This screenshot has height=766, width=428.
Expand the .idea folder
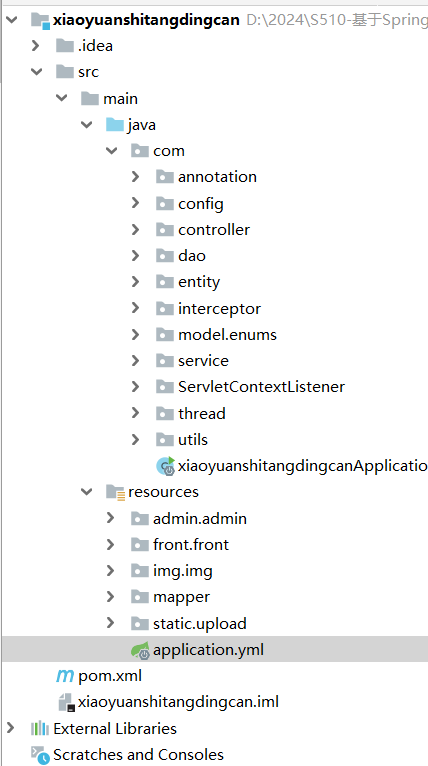35,45
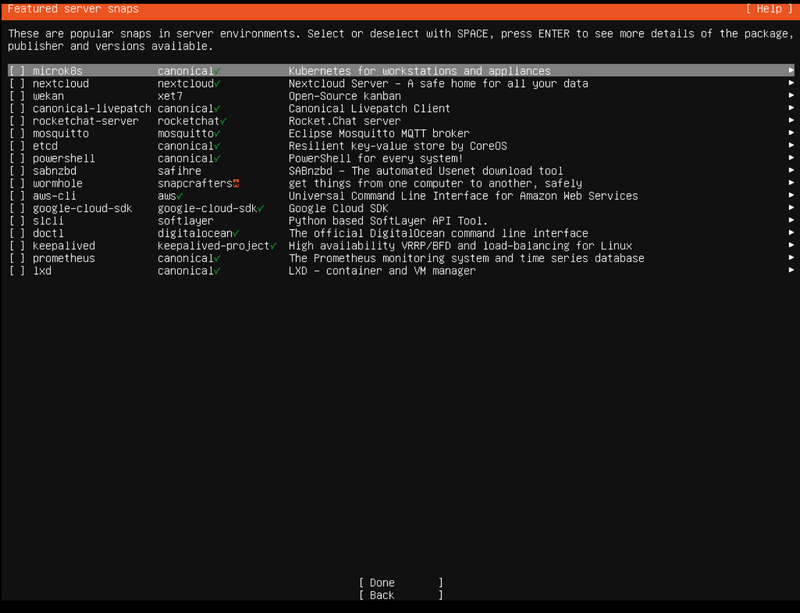Open the Help menu in the header
Screen dimensions: 800x613
point(768,9)
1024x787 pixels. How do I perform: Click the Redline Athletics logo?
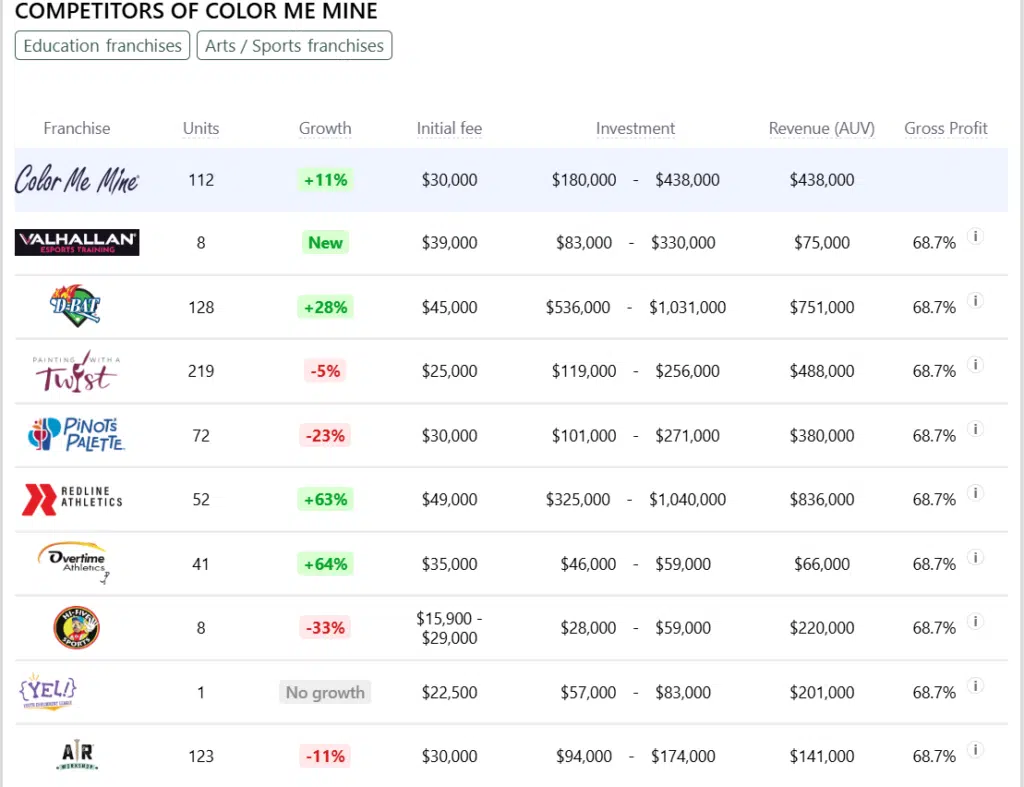[72, 499]
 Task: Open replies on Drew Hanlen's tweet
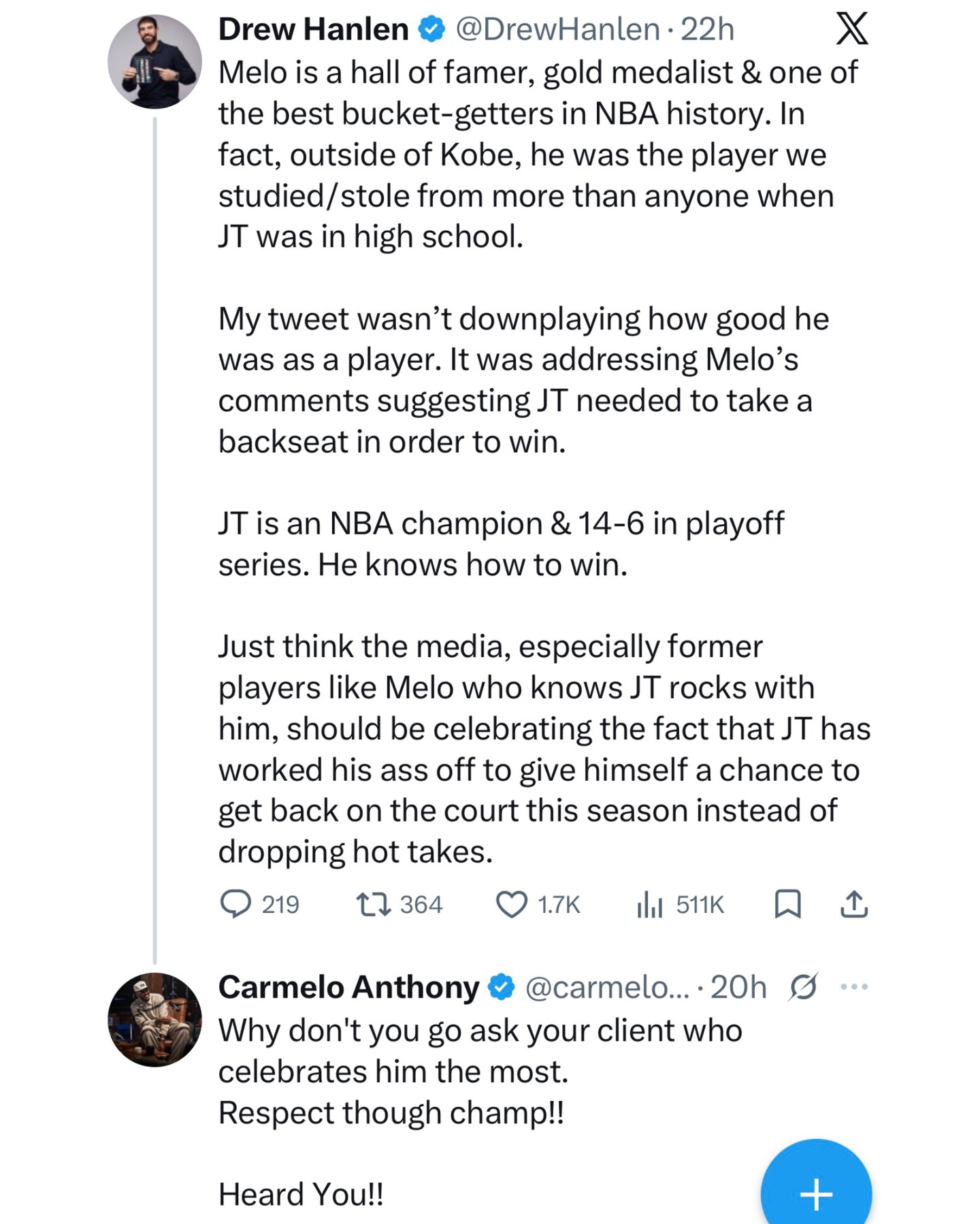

::::

Description of the task:
Print all of the material exactly. Omit pictures.

Your solution:
This screenshot has height=766, width=428.
Expand the .idea folder
35,45
Open the Help menu in the header
Screen dimensions: 800x613
point(768,9)
1024x787 pixels. How do I perform: Click the Redline Athletics logo?
[72, 499]
 Task: Open replies on Drew Hanlen's tweet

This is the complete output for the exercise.